Il s’agit d’une lettre qu’un certain Jourdon Anderson a écrite en 1865. Jourdon Anderson était un ancien esclave émancipé suite à la guerre de sécession et qui répond à son ancien maître (dont il porte le patronyme) qui lui demande de revenir à son service.
Cette réponse est un modèle du genre par la finesse et le sens de la dignité qui la caractérisent. Elle donne aussi un aperçu de ce que peut être la conscience de classe.
Dayton, Ohio,
7 août 1865
A mon ancien maître, le colonel P.H. Anderson, Big Spring, Tennessee
Monsieur: J’ai reçu votre lettre et j’ai été content de découvrir que vous n’avez pas oublié Jourdon, et que vous voudriez que je revienne pour vivre à nouveau avec vous, en me promettant de faire mieux pour moi que ce que quiconque pourrait faire. Je me sui souvent senti mal à l’aise à votre sujet. Je pensais que les Yankees vous avaient pendu depuis longtemps, pour avoir hébergé les rebelles [les confédérés] qu’ils avaient découvert dans votre maison. Je suppose qu’ils n’avaient pas entendu parler de vous, allant chez le colonel Martin pour tuer le soldat de l’Union qui avait été laissé dans son étable par sa compagnie.

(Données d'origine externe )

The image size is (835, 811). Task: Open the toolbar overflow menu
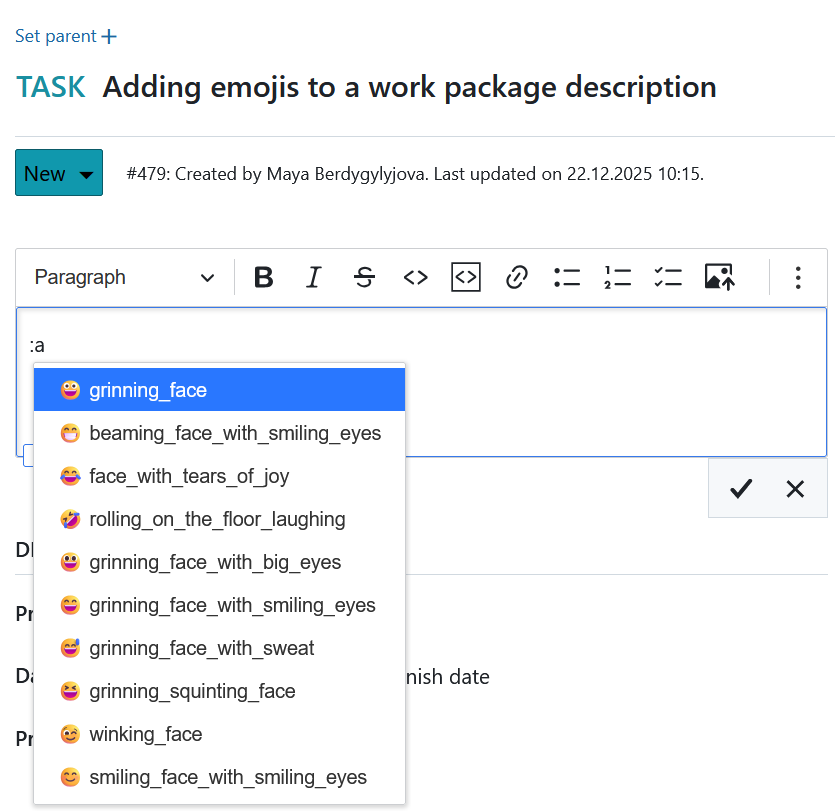tap(798, 277)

Bien que vous m’ayez tiré dessus à deux reprises avant que je vous quitte, je ne vous voulais pas de mal et je suis heureux de constater que vous êtes encore en vie. Ca me ferait du bien de revenir dans cette chère vieille maison, et de voir Mlle Mary et Miss Martha, et Allen, Esther, Green et Lee. Transmettez leur à tous mon affection, et dites leur que j’espère que nous nous rencontrerons dans un monde meilleur, si ce n’est dans celui-ci. Je serais bien revenu vous voir tous quant je travaillais à l’hôpital de Nashville, mais un des voisins m’avait dit que Henry [le colonel, NdT] avait l’intention de me tuer s’il en avait l’occasion.
Je vous que vous sachiez à quel point votre proposition représente une bonne opportunité pour moi. Je me débrouille assez bien ici. Je gagne 25 $ par mois, plus la nourriture et l’habillement ; j’ai un foyer confortable pour Mandy, - les gens d’ici l’appellent Mme Anderson – et les enfants – Milly, Jane et Grundy – vont à l’école et travaillent bien. Le professeur dut que Grundy est fait pour être prédicateur. Ils vont à l’école du dimanche, et Mandy et moi allons régulièrement à l’église. Nous sommes considérés avec respect. Nous entendons parfois des gens dire, «Ces gens de couleur étaient des esclaves là-bas dans le Tennessee. Les enfants se sentent mal à l’aise quand ils entendent ce genre de propos, mais je leur dis que ce n’était pas une honte dans le Tennessee d’appartenir au colonel Anderson. Beaucoup de noirauds auraient été fiers, comme je l’étais, de vous appeler maître. Maintenant, si vous m’écriviez pour me dire quelle rémunération vous me donneriez, je serais plus à même de décider s’il serait à mon avantage de revenir.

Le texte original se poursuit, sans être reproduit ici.